Give every entry again, word for word.

________________________

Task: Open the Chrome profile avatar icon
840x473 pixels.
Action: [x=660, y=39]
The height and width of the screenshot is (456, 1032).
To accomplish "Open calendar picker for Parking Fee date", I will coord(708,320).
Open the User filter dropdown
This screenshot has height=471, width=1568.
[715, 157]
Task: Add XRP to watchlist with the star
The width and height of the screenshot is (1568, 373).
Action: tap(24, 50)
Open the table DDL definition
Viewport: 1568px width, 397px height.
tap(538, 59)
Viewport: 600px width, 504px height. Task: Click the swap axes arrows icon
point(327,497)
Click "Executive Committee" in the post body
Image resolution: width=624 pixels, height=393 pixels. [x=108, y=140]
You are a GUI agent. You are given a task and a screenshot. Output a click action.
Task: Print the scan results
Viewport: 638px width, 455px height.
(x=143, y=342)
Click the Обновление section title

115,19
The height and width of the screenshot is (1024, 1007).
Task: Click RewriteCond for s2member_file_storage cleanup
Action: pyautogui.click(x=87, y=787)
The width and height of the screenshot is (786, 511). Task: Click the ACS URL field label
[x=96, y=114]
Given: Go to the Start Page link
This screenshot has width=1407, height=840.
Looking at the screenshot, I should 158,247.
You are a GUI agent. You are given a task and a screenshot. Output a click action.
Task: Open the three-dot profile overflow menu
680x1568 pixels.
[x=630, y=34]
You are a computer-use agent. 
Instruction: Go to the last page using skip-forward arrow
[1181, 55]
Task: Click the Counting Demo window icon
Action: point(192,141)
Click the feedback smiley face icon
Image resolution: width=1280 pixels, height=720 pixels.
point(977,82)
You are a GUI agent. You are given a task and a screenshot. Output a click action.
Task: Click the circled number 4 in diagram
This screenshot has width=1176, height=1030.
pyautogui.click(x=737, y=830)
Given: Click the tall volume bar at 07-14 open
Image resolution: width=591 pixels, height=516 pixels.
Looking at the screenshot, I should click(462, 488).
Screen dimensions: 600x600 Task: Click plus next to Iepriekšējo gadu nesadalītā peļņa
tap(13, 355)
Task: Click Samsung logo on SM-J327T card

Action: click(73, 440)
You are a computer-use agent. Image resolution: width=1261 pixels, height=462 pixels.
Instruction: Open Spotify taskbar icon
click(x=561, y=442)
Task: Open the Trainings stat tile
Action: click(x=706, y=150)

________________________

## Task solution
Task: Open the Chrome profile avatar icon
840x473 pixels.
Action: [x=660, y=39]
The height and width of the screenshot is (456, 1032).
To accomplish "Open calendar picker for Parking Fee date", I will coord(708,320).
Open the User filter dropdown
This screenshot has height=471, width=1568.
[715, 157]
Task: Add XRP to watchlist with the star
The width and height of the screenshot is (1568, 373).
Action: tap(24, 50)
Open the table DDL definition
Viewport: 1568px width, 397px height.
tap(538, 59)
Viewport: 600px width, 504px height. Task: Click the swap axes arrows icon
point(327,497)
Click "Executive Committee" in the post body
Image resolution: width=624 pixels, height=393 pixels. [x=108, y=140]
You are a GUI agent. You are given a task and a screenshot. Output a click action.
Task: Print the scan results
Viewport: 638px width, 455px height.
(x=143, y=342)
Click the Обновление section title

115,19
The height and width of the screenshot is (1024, 1007).
Task: Click RewriteCond for s2member_file_storage cleanup
Action: pyautogui.click(x=87, y=787)
The width and height of the screenshot is (786, 511). Task: Click the ACS URL field label
[x=96, y=114]
Given: Go to the Start Page link
This screenshot has width=1407, height=840.
Looking at the screenshot, I should 158,247.
You are a GUI agent. You are given a task and a screenshot. Output a click action.
Task: Open the three-dot profile overflow menu
680x1568 pixels.
[x=630, y=34]
You are a computer-use agent. 
Instruction: Go to the last page using skip-forward arrow
[1181, 55]
Task: Click the Counting Demo window icon
Action: point(192,141)
Click the feedback smiley face icon
Image resolution: width=1280 pixels, height=720 pixels.
point(977,82)
You are a GUI agent. You are given a task and a screenshot. Output a click action.
Task: Click the circled number 4 in diagram
This screenshot has width=1176, height=1030.
pyautogui.click(x=737, y=830)
Given: Click the tall volume bar at 07-14 open
Image resolution: width=591 pixels, height=516 pixels.
Looking at the screenshot, I should click(462, 488).
Screen dimensions: 600x600 Task: Click plus next to Iepriekšējo gadu nesadalītā peļņa
tap(13, 355)
Task: Click Samsung logo on SM-J327T card

Action: click(73, 440)
You are a computer-use agent. Image resolution: width=1261 pixels, height=462 pixels.
Instruction: Open Spotify taskbar icon
click(x=561, y=442)
Task: Open the Trainings stat tile
Action: click(x=706, y=150)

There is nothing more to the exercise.